Atılan imzalarla iki ülkenin de Doğu Akdeniz'deki hak ve çıkarlarını korumayı amaçlayan anlaşma, iki ülkenin Akdeniz'de belirlenen sınırlar içinde doğal kaynaklarda hak talep edebilecekleri anlamına geliyor.

Doğu Akdeniz'de özellikle Türkiye'yi devre dışı bırakarak gerçekleştirilmeye çalışılan girişimler böylece sonuçsuz bırakıldı.

TÜRKİYE'Yİ ÖRNEK GÖSTERİP HÜKÜMETİ ELEŞTİRDİLER: SİZİN YÜZÜNÜZDEN TÜRKLER BİZİMLE ALAY EDİYOR

Yunan basını ilk kez, Doğu Akdeniz konusunda Türkiye'ye yönelik asılsız suçlamalarda bulunmak yerine, bu kez özeleştiri içeren bir analiz habere imza attı.

Analiz, "Neden ülkemiz diplomatik sermayesini, jeopolitik üstünlük elde etmek ve Kıbrıs sorununu ve Türkiye ile diğer sorunları çözmeye yatırmak yerine, ne yazık ki Türk-Libya Muhtırası'nın Türklere kattığı kazanımları iptal etmeye çalışarak heba ediyor?" sorusuyla başlıyor.

Analizde, Yunanistan'da son yıllarda görev yapan hükümetlerin Libya ile ilişkilere gereken önemi vermediği eleştirisi de yapıldı.

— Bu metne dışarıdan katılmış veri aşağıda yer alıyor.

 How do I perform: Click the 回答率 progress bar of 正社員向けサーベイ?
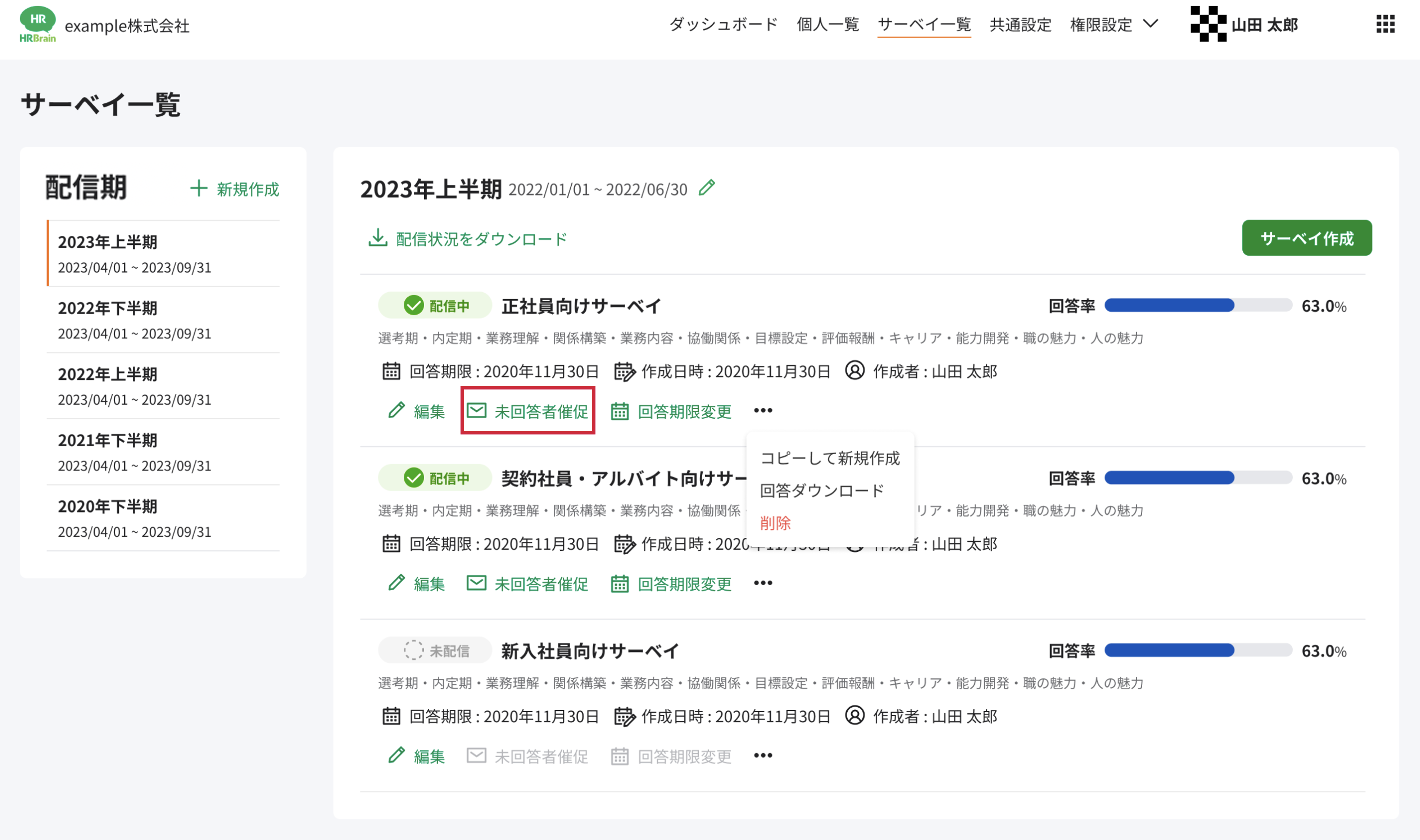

Uluslararası topluma, Yunanistan'ın uluslararası hukuka bağlı olduğunu göstermek için İtalya ile imzalanan deniz yetki alanlarının sınırlandırılması anlaşmasıyla, Korfu Adası'nın kuzeybatısında bulunan ve konum olarak Meis Adası ile benzerlik gösteren Othonoi Adası'nın Münhasır Ekonomik Bölge (MEB) belirlenmesinde tam etki sahibi olmadığının kabul edildiği ifade edildi.

Yunanistan'ın bu çelişkili hamlesi de yorumlanan haberde, "Türk Dışişleri Bakanı'nın bizimle alay etmesi ve "Biz de Yunanistan'a İtalya ile aynı koşullardaki benzer düzenlemeyi teklif ediyoruz" diyerek bizi tebrik etmesi gecikmedi." denildi.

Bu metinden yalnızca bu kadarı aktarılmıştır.